__Task to carry out__:
What you give must be the lines from the one containing "Viewport: 700px width, 810px height." through the last line of the listing below, exactly, with nothing else and no pictures.
* * * *
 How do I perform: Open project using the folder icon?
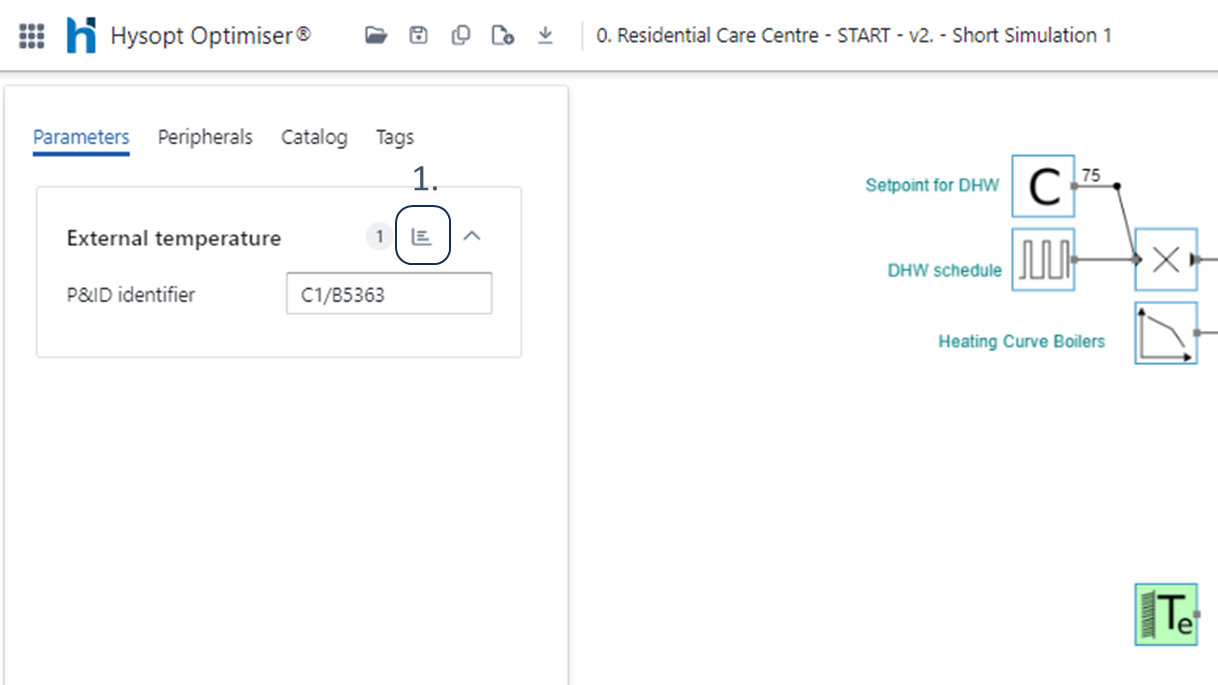pyautogui.click(x=376, y=36)
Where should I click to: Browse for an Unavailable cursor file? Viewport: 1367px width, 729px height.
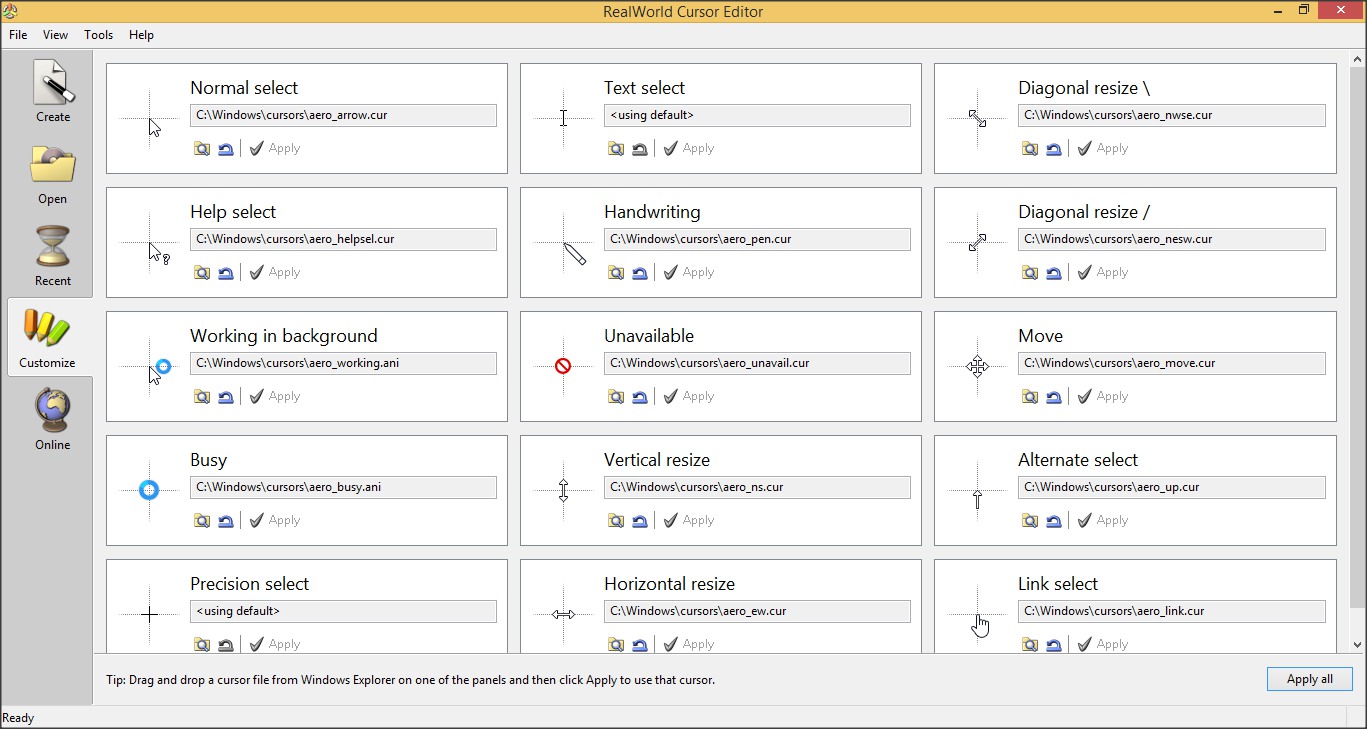click(x=615, y=396)
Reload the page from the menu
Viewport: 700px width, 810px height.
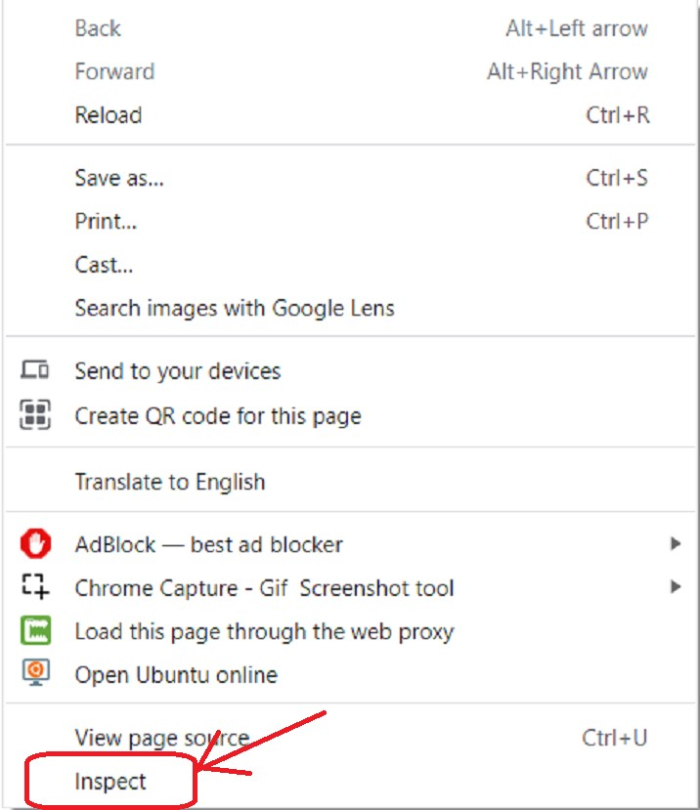[108, 115]
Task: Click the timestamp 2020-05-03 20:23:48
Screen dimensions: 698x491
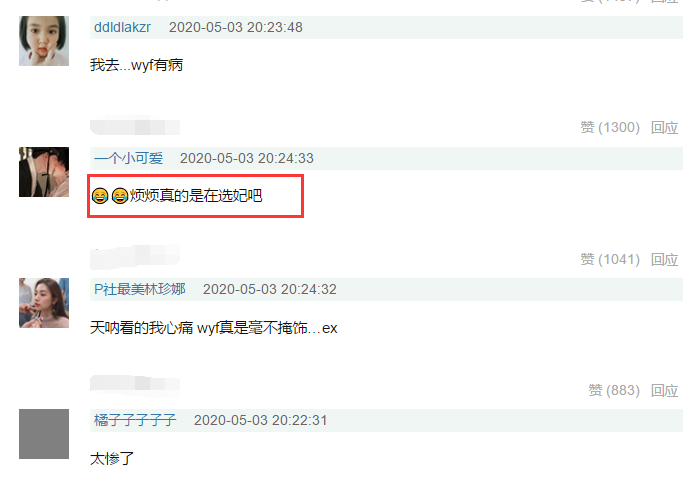Action: coord(235,27)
* * * *
__Response to the task__:
Viewport: 700px width, 810px height.
[108, 115]
Task: Click the timestamp 2020-05-03 20:23:48
Screen dimensions: 698x491
Action: coord(235,27)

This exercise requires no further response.